In the shadow of a codified family law, powerful post-colonial states, and Cold War ideological contestation, Islamists began to argue that Shariʿa was central to state power. ʿAbd al-Qadir ʿAwda, a leading member of the Egyptian Muslim Brotherhood executed in 1954, vaulted the implementation of Shariʿa as a comprehensive legal code to prominence when he argued in a 1951 book, entitled Islam and Our Legal Circumstances, that Muslims had to not merely ignore, but actively challenge, laws that contravened the Shariʿa. Sayyid Qutb (d. 1966), a leading Muslim Brother jailed and eventually hanged by the ʿAbd al-Nasir regime, would take this idea in a radical direction, arguing that the vast majority of Egyptian society was not Muslim, and thus incapable of even attempting to apply Islamic law. More broadly, by the 1960s and 1970s, Islamist movements regionally had all begun to call for the application of the Shariʿa. These calls for Shariʿa were not, however, calls for the application of specific Fiqh traditions; instead, they were calls to return to Islam’s foundational sources, the Quran and Sunna, alongside limited engagement with the Fiqh traditions produced and preserved by the legal schools.
Shariʿa in the Present Day
Over the past four decades, these calls to apply Shariʿa have become increasing popular. Indeed, a 2013 Pew survey found that 91% of Iraqis, 89% of Palestinians, 83% of Moroccans, 74% of Egyptians, and 71% of Jordanians support “making Sharia the law of the land.” The prominence of this idea among Islamists and its popularity throughout the Middle East, however, should not lead us to take their basic claims—that Islamic law represents a comprehensive system covering all functions of the modern state—at face value. Instead, when Islamists reach power, they do not carry with them a comprehensive plan for replacing “secular” legislation with the Shariʿa. Instead, they offer broad principles of governance, promising to review all existing legislation to determine whether or not it is compatible with the Shariʿa. Far from a set system, the Shariʿa as Islamists understand it is a set of principles that have yet to be applied in systematic fashion.
Frank Gaffney’s primary target, however, is not Islamist organizations throughout the Middle East, but Muslims in the United States. A community whose roots go back to early migration between 1875 and 1912 from Greater Syria (an area that included what is now Syria, Lebanon, Jordan, Israel, and Palestine), Muslim American ranks grew following World War I following the fall of the Ottoman Empire. Between 1947 and 1960, Muslims increasingly arrived not only from the Middle East, but also from Eastern Europe, South Asia, and the Soviet Union. The past 40 years, in turn, have seen, once again, substantial immigration from the Middle East.

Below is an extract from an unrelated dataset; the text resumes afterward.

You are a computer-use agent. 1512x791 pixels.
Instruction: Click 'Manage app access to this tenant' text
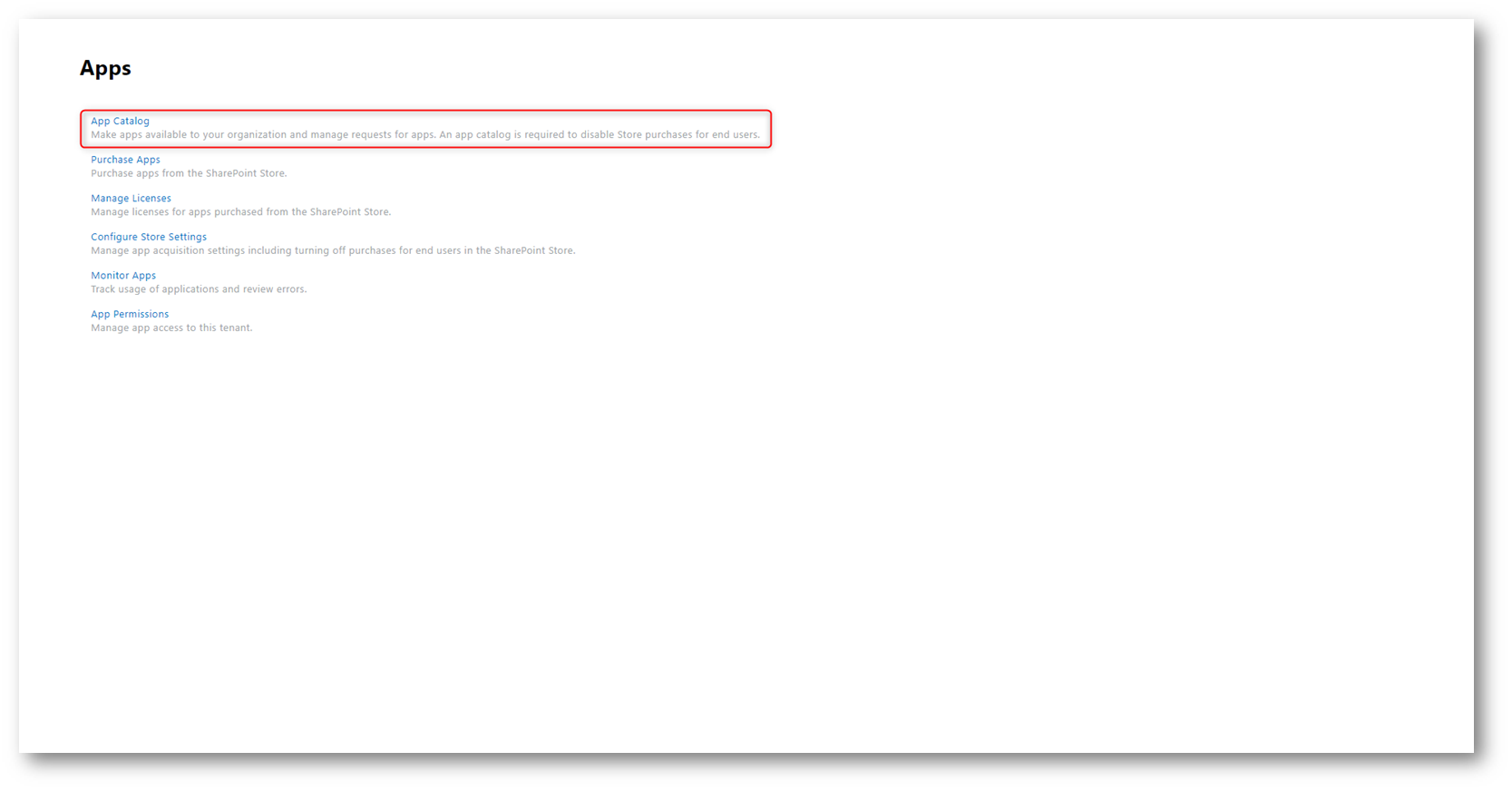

The American Muslim community is, as a 2007 Pew survey puts it, “Middle Class and Mostly Mainstream.” In this vein, American Muslims have, by and large, sought to live according to their religious obligations through a set of daily practices that bear little resemblance to the specter of “Creeping Shariʿazation.” Whether by securing permits to build mosques, observing dietary laws through Halal butcheries and restaurants, or buying shares in Islamic finance companies that allow them to purchase homes or pay for higher education while avoiding interest-bearing loans, American Muslims today work within the American legal system and live devout lives. And like members of so many other religious and ethnic minorities, Muslims have set up a number of political advocacy organizations. There is no evidence, however, that American Muslim organizations have ever attempted to replace the American constitution with an Islamic legal code.
Yet, over the past decade, at times under the cover of “foreign law bans,” states including Oklahoma, Kansas, Louisiana, Tennessee, and Arizona, have sought to defend themselves against the alleged threat posed by the Shariʿa. Beyond questions of anti-Muslim sentiment, it must be noted that none of these states has significant Muslim populations. Instead, the animus against Shariʿa is based on the notion that Islam, rather than constituting a religion, represents an “ideology” that, like communism, seeks to threaten American values and institutions.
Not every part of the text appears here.